Collection and Analysis of Traditional Ecological Knowledge about a Population of Arctic Tundra Caribou


  • Michael A.D. Ferguson
  • François Messier



Inuit knowledge, methodology, wildlife population fluctuations and ecology, caribou, Rangifer tarandus, Baffin Island, Nunavut


Aboriginal peoples want their ecological knowledge used in the management of wildlife populations. To accomplish this, management agencies will need regional summaries of aboriginal knowledge about long-term changes in the distribution and abundance of wildlife populations and ecological factors that influence those changes. Between 1983 and 1994, we developed a method for collecting Inuit knowledge about historical changes in a caribou (Rangifer tarandus) population on southern Baffin Island from c. 1900 to 1994. Advice from Inuit allowed us to collect and interpret their oral knowledge in culturally appropriate ways.

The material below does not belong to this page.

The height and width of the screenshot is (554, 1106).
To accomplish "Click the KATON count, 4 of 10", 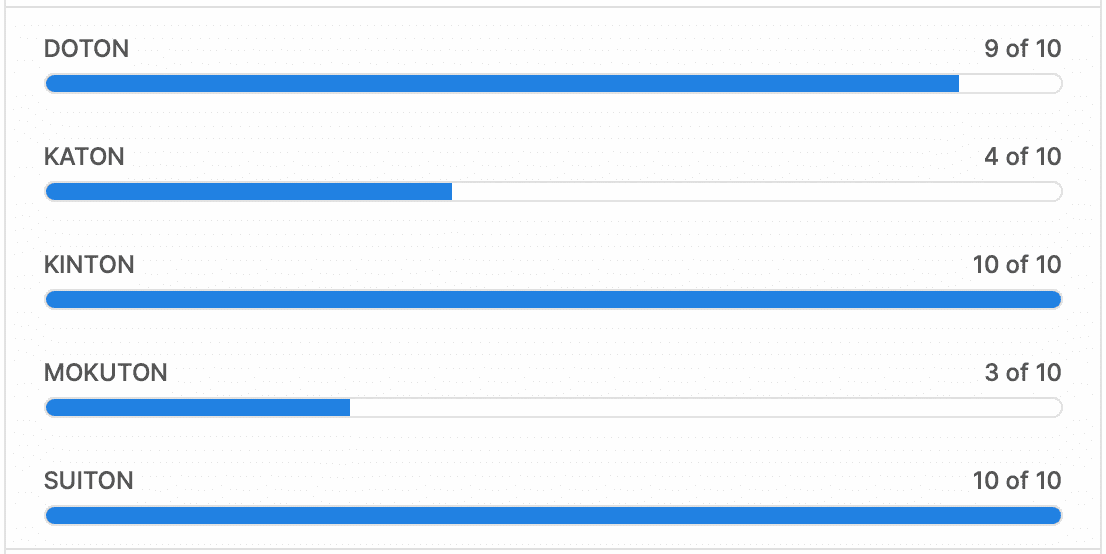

Local Hunters and Trappers Associations (HTAs) and other Inuit identified potential informants to maximize the spatial and temporal scope of the study. In the final interview protocol, each informant (i) established his biographical map and time line, (ii) described changes in caribou distribution and density during his life, and (iii) discussed ecological factors that may have caused changes in caribou populations. Personal and parental observations of caribou distribution and abundance were reliable and precise. Inuit who had hunted caribou during periods of scarcity provided more extensive information than those hunters who had hunted mainly ringed seals (Phoca hispida); nevertheless, seal hunters provided information about coastal areas where caribou densities were insufficient for the needs of caribou hunters. The wording of our questions influenced the reliability of informants' answers; leading questions were especially problematic. We used only information that we considered reliable after analyzing the wording of both questions and answers from translated transcripts. This analysis may have excluded some reliable information because informants tended to understate certainty in their recollections. We tried to retain the accuracy and precision inherent in Inuit oral traditions; comparisons of information from several informants and comparisons with published and archival historical reports indicate that we retained these qualities of Inuit knowledge.